1. Dark blue circle: `L = 12, N = 144`
2. Gray circle: `L = 16, N = 256`
3. Tan/Brown circle: `L = 20, N = 400`
4. Yellow circle: `L = 24, N = 576`
* **Data Series:** Four distinct lines, each with a corresponding shaded error band. The lines connect discrete data points at integer layer values (β = 2, 3, 4, 5, 6, 8). The error bands are widest at lower β and narrow as β increases.
### Detailed Analysis
**Trend Verification:** All four data series exhibit a clear downward trend. As the number of layers (β) increases, the value on the y-axis decreases. The relationship appears approximately linear on this semi-log plot, suggesting an exponential decay.
**Data Point Extraction (Approximate Values):**
Values are estimated from the log-scale y-axis. The ordering from highest to lowest y-value at any given β is consistent: Dark Blue > Gray > Tan > Yellow.
* **For β = 2:**
* Dark Blue (L=12): ~3.5 x 10^-3
* Gray (L=16): ~3.2 x 10^-3
* Tan (L=20): ~2.9 x 10^-3
* Yellow (L=24): ~2.7 x 10^-3
* **For β = 3:**
* Dark Blue: ~2.0 x 10^-3
* Gray: ~1.7 x 10^-3
* Tan: ~1.5 x 10^-3
* Yellow: ~1.4 x 10^-3
* **For β = 4:**
* Dark Blue: ~1.2 x 10^-3
* Gray: ~1.0 x 10^-3
* Tan: ~9.0 x 10^-4
* Yellow: ~8.0 x 10^-4
* **For β = 5:**
* Dark Blue: ~7.0 x 10^-4
* Gray: ~5.5 x 10^-4
* Tan: ~5.0 x 10^-4
* Yellow: ~4.5 x 10^-4
* **For β = 6:**
* Dark Blue: ~4.5 x 10^-4
* Gray: ~3.5 x 10^-4
* Tan: ~3.2 x 10^-4
* Yellow: ~3.0 x 10^-4
* **For β = 8:**
* Dark Blue: ~2.0 x 10^-4
* Gray: ~1.5 x 10^-4
* Tan: ~1.3 x 10^-4
* Yellow: ~1.1 x 10^-4
### Key Observations
1. **Consistent Hierarchy:** The series are strictly ordered across all measured layers. The configuration with the smallest L and N (L=12, N=144) consistently has the highest y-value, while the largest configuration (L=24, N=576) has the lowest.
2. **Convergence:** The absolute difference between the series decreases as β increases. The gap between the Dark Blue and Yellow lines is much larger at β=2 than at β=8.
3. **Error Band Behavior:** The uncertainty (width of the shaded band) is largest for the Dark Blue series and smallest for the Yellow series at any given β. All bands narrow significantly as β increases.
4. **Data Spacing:** Data points are provided for β = 2, 3, 4, 5, 6, and 8. There is no data point for β=7.
### Interpretation
This chart likely visualizes a **scaling law** in machine learning, specifically related to autoregressive (AR) models.

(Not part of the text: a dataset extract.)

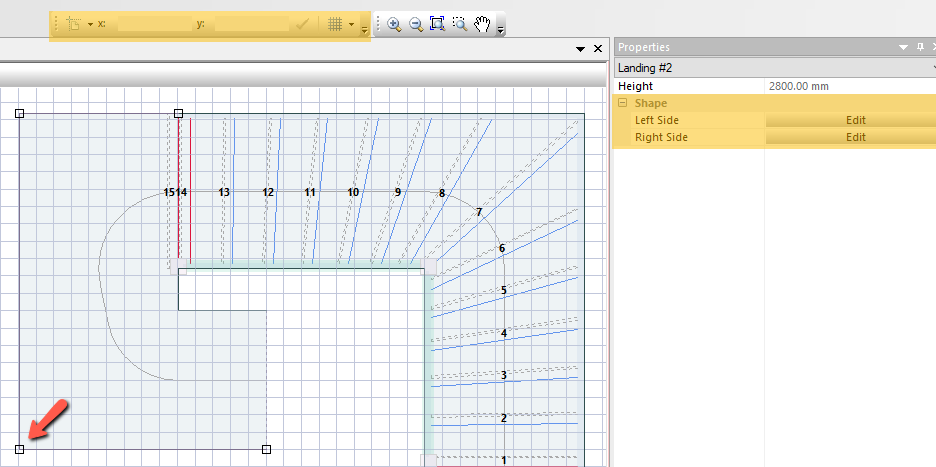The height and width of the screenshot is (467, 936).
Task: Click Edit button for Left Side
Action: [x=855, y=120]
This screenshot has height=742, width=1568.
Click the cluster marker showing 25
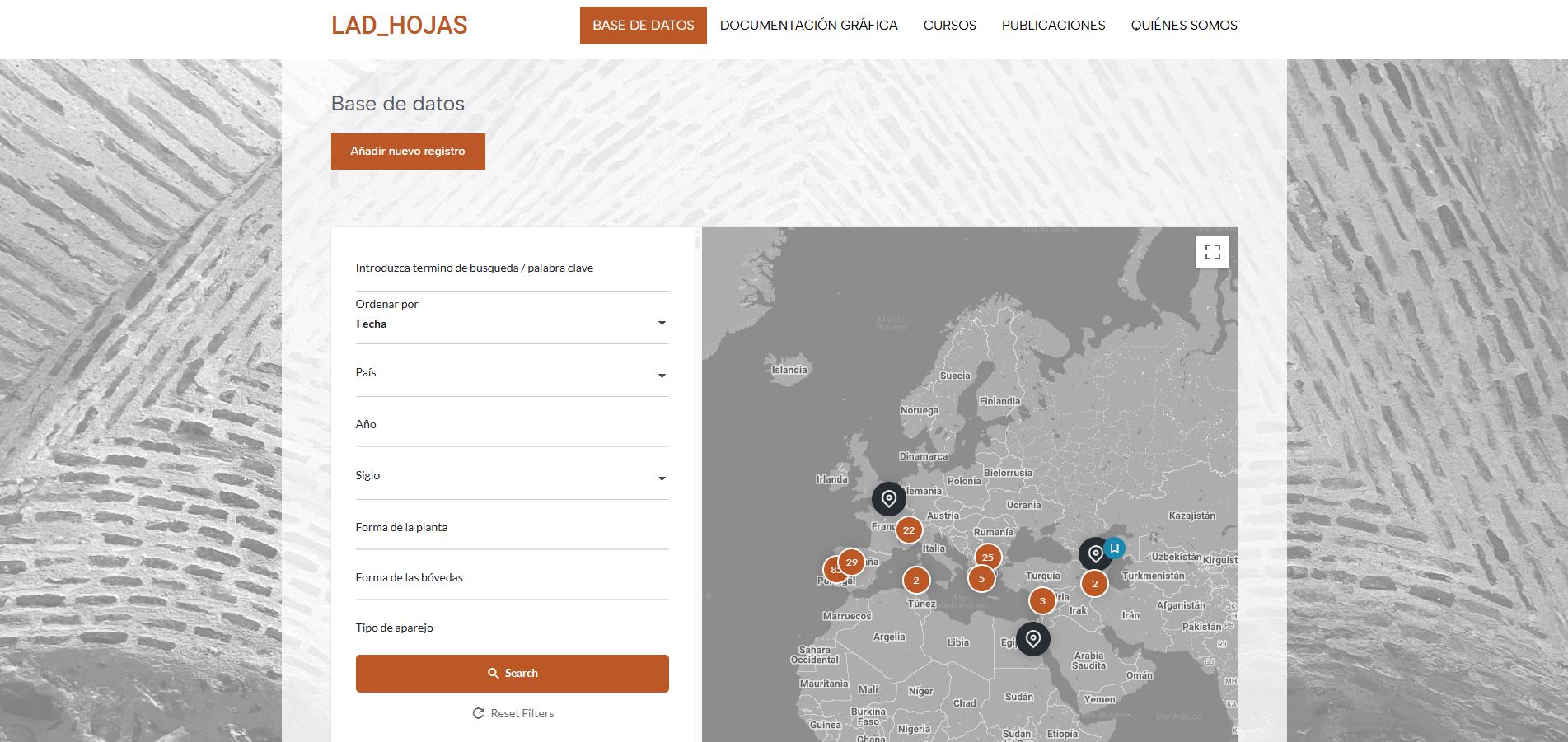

The y-axis metric appears to measure a normalized deviation in log-probability on a dataset between a model with β layers and a reference model with 10 layers (`P_AR^10`), scaled by the model dimension `N`.
The data demonstrates two key scaling relationships:
1. **Depth Scaling (β):** For a fixed model architecture (fixed L and N), increasing the number of layers β reduces the measured probability deviation. This suggests that deeper models (within the tested range) better approximate the reference or fit the data, as indicated by the decaying exponential trend.
2. **Width/Size Scaling (L, N):** For a fixed depth β, models with larger dimensions (L and N) exhibit a smaller probability deviation. The Yellow series (L=24, N=576) is consistently the lowest, indicating superior performance by this metric. This aligns with the general principle that larger models tend to have better performance.
The narrowing error bands with increasing β suggest that the model's behavior becomes more consistent and predictable as it gets deeper. The convergence of the different series at high β implies that the advantage of increased width (L, N) may diminish relative to the effect of depth in this specific metric and range. The plot provides empirical evidence for how model performance, as defined by this specific log-probability metric, scales with both depth and width.
</details>
Figure S5: Absolute difference between $\langle\log P^{\ell}_{\text{NN}}\rangle_{\text{data}}$ at various $\ell$ and at $\ell=10$ for $T=1.02$ and different systemβs sizes, in lin-lin and lin-log. Data are averaged over ten different instances of the disorder and the colored areas identify regions corresponding to plus or minus one standard deviation.